The cross-sectional analysis of discriminative accuracy was conducted between January 2018 and March 2020 across 3 low- and middle-income settings including semi-urban Bhaktapur, Nepal, urban Lima, Peru, and rural Nakaseke, Uganda.
These sites were selected to evaluate the performance of the 3 featured screening tools that included the COPD Assessment in Primary Care to Identify Undiagnosed Respiratory Disease and Exacerbation Risk (CAPTURE), the COPD in LMICs Assessment questionnaire (COLA-6), and the Lung Function Questionnaire (LFQ).
Individuals from the 3 settings were eligible for participation in the study if they were 40 years or older, able to perform spirometry, and full-time residents in the prespecified catchment areas which was defined as having lived in the area for more than 6 months.
Field workers collected socioeconomic information, medical history, and data on exposure history to cigarettes and household air pollution which included exposure to wood, dung, coal, or agricultural crop waste.
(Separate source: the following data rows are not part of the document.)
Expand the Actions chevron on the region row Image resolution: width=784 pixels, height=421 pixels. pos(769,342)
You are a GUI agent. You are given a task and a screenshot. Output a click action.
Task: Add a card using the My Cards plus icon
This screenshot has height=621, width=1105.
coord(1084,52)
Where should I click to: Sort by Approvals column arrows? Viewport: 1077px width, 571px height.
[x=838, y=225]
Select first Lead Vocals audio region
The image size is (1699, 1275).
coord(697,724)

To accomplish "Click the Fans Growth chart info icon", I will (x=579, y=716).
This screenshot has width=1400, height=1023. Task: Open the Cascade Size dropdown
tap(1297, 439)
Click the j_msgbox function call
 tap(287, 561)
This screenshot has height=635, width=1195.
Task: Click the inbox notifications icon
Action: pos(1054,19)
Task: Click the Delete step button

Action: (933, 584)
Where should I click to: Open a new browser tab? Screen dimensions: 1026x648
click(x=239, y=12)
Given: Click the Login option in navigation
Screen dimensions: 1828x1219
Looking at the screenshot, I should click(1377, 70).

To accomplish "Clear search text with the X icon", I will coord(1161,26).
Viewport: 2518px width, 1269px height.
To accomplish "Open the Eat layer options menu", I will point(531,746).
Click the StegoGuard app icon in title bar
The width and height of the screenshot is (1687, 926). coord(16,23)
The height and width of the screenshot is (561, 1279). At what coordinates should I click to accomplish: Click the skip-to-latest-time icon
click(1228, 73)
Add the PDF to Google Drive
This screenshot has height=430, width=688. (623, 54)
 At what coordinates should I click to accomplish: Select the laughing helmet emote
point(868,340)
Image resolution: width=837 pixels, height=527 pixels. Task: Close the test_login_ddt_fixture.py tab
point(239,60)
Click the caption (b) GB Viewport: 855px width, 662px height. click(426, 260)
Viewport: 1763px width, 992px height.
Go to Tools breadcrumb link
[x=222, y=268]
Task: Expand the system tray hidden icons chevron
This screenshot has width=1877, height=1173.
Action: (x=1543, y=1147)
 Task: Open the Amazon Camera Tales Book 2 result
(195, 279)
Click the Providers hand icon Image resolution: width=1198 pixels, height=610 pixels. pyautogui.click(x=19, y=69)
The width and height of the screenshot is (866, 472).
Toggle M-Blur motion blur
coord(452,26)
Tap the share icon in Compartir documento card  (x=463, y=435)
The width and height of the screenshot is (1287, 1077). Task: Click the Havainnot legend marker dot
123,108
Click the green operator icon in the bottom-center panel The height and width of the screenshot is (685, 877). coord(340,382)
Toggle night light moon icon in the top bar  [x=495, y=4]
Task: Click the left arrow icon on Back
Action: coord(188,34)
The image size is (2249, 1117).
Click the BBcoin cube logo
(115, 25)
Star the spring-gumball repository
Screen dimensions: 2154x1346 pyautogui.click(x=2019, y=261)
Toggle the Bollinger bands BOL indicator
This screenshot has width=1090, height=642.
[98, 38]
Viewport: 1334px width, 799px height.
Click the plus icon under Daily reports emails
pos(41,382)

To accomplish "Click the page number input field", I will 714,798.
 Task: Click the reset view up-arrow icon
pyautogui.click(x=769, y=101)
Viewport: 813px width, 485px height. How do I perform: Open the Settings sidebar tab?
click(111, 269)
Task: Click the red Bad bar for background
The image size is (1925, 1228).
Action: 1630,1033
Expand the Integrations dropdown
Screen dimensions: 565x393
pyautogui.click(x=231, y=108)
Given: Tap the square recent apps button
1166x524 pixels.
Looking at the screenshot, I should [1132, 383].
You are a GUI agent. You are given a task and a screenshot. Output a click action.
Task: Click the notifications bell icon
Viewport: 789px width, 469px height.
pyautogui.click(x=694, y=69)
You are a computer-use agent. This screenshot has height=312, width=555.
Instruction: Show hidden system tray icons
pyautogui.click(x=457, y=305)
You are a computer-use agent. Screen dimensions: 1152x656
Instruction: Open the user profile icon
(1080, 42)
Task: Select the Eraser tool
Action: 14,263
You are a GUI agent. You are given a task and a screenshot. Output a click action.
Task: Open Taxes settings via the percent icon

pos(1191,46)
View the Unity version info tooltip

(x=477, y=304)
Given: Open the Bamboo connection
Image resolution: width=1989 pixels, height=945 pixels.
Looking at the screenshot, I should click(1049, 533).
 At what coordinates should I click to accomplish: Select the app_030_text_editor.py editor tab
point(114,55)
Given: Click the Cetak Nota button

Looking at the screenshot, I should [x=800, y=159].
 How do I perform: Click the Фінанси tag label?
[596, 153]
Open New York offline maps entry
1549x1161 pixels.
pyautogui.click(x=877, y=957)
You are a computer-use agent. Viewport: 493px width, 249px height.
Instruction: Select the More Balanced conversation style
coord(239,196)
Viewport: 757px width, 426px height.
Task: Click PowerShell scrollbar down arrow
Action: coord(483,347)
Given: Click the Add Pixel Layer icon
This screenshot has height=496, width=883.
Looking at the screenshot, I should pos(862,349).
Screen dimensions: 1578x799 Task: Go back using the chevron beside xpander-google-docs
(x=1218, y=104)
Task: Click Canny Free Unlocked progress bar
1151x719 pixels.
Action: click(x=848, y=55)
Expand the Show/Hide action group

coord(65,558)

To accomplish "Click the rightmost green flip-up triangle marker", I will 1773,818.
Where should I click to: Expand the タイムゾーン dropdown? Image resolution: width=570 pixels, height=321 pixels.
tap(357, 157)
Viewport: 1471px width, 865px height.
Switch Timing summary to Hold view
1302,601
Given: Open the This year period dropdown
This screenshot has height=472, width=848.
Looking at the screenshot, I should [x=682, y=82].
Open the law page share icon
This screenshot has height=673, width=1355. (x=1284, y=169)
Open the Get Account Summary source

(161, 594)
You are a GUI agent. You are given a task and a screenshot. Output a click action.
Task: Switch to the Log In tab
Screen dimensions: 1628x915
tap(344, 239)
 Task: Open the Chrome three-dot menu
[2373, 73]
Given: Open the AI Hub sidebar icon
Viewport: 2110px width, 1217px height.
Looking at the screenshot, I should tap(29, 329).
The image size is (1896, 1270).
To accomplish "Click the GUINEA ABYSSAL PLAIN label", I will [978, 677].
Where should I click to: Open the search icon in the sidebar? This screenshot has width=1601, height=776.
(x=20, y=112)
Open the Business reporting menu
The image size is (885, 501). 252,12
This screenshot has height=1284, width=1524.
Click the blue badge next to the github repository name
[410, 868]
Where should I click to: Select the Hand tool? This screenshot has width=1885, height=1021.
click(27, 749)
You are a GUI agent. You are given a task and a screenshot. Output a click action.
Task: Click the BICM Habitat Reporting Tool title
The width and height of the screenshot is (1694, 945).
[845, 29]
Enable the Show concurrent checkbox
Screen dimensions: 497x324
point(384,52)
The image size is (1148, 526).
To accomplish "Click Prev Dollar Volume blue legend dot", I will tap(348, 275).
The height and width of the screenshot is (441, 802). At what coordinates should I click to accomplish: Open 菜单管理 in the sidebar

Investigators established the primary outcome as the discriminative accuracy of the 3 screening instruments for identifying COPD as measured by area under receiver operating characteristic (ROC) curves (AUCs) using previously published thresholds.
Secondary outcomes included the sensitivity, specificity, and positive and negative predictive value (PPV and NPV, respectively).
A total of 10,709 adults were enrolled in the study, with a mean age of 56.3 years.
Of these participants, 35% had ever smoked, and 30% were currently exposed to biomass smoke.
Investigators observed that the unweighted prevalence of COPD at the 3 sites was 18.2% (642/3534 participants) in Nepal, 2.7% (97/3550) in Peru, and 7.4% (264/3580) in Uganda.
Among 1000 COPD cases, 49.3% had clinically important disease (Global Initiative for Chronic Obstructive Lung Disease classification B-D), 16.4% had severe or very severe airflow obstruction, and 95.3% of cases were previously undiagnosed.
The area under curve (AUC) for the screening instruments ranged from 0.717 (95% CI, 0.677-0.774) for LFQ in Peru to 0.791 (95% CI, 0.770-0.809) for COLA-6 in Nepal, while the sensitivity ranged from 34.8% (95% CI, 25.3%-45.2%) for COLA-6 in Nepal to 64.2% (95% CI, 60.3%-67.9%) for CAPTURE in Nepal.
The mean time to administer all of the 3 instruments was 7.6 minutes (SD 1.11), and data completeness was 99.5%.
Though COPD morbidity and screening test performance varied by site, the investigators emphasized that the data on these tools were context dependent.
“Further research is needed to assess instrument performance in other low- and middle-income settings and to determine whether implementation is associated with improved clinical outcomes,” the team wrote.
The study, "Discriminative Accuracy of Chronic Obstructive Pulmonary Disease Screening Instruments in 3 Low- and Middle-Income Country Settings," was published online in JAMA Open Network.